It is doubtless a positive to see that the Transocean Ltd. (NYSE:RIG) share price has gained some 31% in the last three months. But that doesn’t change the fact that the returns over the last three years have been disappointing. Indeed, the share price is down a tragic 60% in the last three years. Some might say the recent bounce is to be expected after such a bad drop. After all, could be that the fall was overdone.
Given that Transocean didn’t make a profit in the last twelve months, we’ll focus on revenue growth to form a quick view of its business development. When a company doesn’t make profits, we’d generally expect to see good revenue growth. That’s because it’s hard to be confident a company will be sustainable if revenue growth is negligible, and it never makes a profit.
In the last three years Transocean saw its revenue shrink by 10% per year. That’s not what investors generally want to see. With revenue in decline, and profit but a dream, we can understand why the share price has been declining at 26% per year. Of course, it’s the future that will determine whether today’s price is a good one. We’d be pretty wary of this one until it makes a profit, because we don’t specialize in finding turnaround situations.
The image below shows how earnings and revenue have tracked over time (if you click on the image you can see greater detail).
We consider it positive that insiders have made significant purchases in the last year. Having said that, most people consider earnings and revenue growth trends to be a more meaningful guide to the business. You can see what analysts are predicting for Transocean in this interactive graph of future profit estimates.
What about the Total Shareholder Return (TSR)?

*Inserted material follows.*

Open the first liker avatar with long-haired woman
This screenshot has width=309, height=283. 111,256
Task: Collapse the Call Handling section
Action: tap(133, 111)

Investors should note that there’s a difference between Transocean’s total shareholder return (TSR) and its share price change, which we’ve covered above. Arguably the TSR is a more complete return calculation because it accounts for the value of dividends (as if they were reinvested), along with the hypothetical value of any discounted capital that have been offered to shareholders. Its history of dividend payouts mean that Transocean’s TSR, which was a 60% drop over the last 3 years, was not as bad as the share price return.
A Different Perspective
Investors in Transocean had a tough year, with a total loss of 26%, against a market gain of about 28%. However, keep in mind that even the best stocks will sometimes underperform the market over a twelve month period. Unfortunately, last year’s performance may indicate unresolved challenges, given that it was worse than the annualised loss of 16% over the last half decade. Generally speaking long term share price weakness can be a bad sign, though contrarian investors might want to research the stock in hope of a turnaround. It’s always interesting to track share price performance over the longer term. But to understand Transocean better, we need to consider many other factors. To that end, you should be aware of the 2 warning signs we’ve spotted with Transocean .
There are plenty of other companies that have insiders buying up shares. You probably do not want to miss this free list of growing companies that insiders are buying.
Please note, the market returns quoted in this article reflect the market weighted average returns of stocks that currently trade on US exchanges.